Saving Journalism


-By Gary Neal, COO of Smartology


There are no two ways about it. Journalism is under threat. A report commissioned by the UK government on sustainable high-quality journalism proves precisely that. There are a quarter fewer full-time journalists than a decade ago, and large swathes of the UK have no access to proper local news coverage. Seeing the spreading of fake news in the recent case of France’s Yellow Jackets protest movement or a misinformation network found in the UK, it’s clear we need good journalism more than ever to cut through the fog.

The problem isn’t confined to the UK, it’s a worldwide issue, and digital titles are far from immune. 2019’s already seeing hundreds of journalists laid off from The Pool, Buzzfeed and Vox.
According to UNESCO, “Professional news media acts as a guardian of public interest. It is an important component of the checks and balances that form part of a democracy. By disseminating trusted information to citizens, the news media enables citizen participation in development and strengthens accountability feedback mechanisms. Citizens cannot exercise and enjoy their citizenship in the absence of crucial information and knowledge, which well-trained journalists are better placed to provide.”
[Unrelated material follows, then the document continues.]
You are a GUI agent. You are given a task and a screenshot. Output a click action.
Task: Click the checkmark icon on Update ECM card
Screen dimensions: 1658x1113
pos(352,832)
This particularly resonates for us in the adtech sector as advertising and the media industry are symbiotically involved. We can talk about creativity as much as we want but the fact remains – people don’t subscribe to the FT or the Telegraph for its advertising. Although the consumption of news is in flux, the press was and will always be an indispensable part of the larger cultural ecosystem.
For those of us in media and advertising, we have always implicitly known that media outlets with quality journalism can charge a premium for their advertising, but now there is explicit evidence that quality journalism boosts ad campaigns. Recent research by World Media Group, the body representing the world’s top media brands, shows that campaigns perform better (than the Moat benchmark) when they advertise with premium publishers.

In the digital era, it’s good to see the power wielded by Facebook and Google facing scrutiny. The Chancellor Philip Hammond has written to the Competition and Market Authority (CMA) asking them to carry out a market study of the digital advertising market as soon as is possible. For far too long, the big techs have monopolised the digital landscape and exercised too much power – an algorithm is tweaked, traffic to media titles is cut, ad revenue dries up and more journalists lose their jobs.
Yes, publishers are mostly ad revenue-driven but in the next couple of years this will shift, and subscription revenues may overtake advertising revenues. For our industry to be effective then, as advertisers, we need to stand up for quality journalism. Primarily, because it’s ethically the right thing to do, as it’s a key part of ensuring we still live in a democracy. And while we decry the latest abuses of power, we should be grateful we have at least uncovered them and credit the journalists who broke the story.

We need professional journalists to maintain balance in the era of fake news. To conclude, quality journalism is not cheap, it’s not free and it’s a public service not funded by the state. We must fight for it as it’s crucial to keeping democracy alive.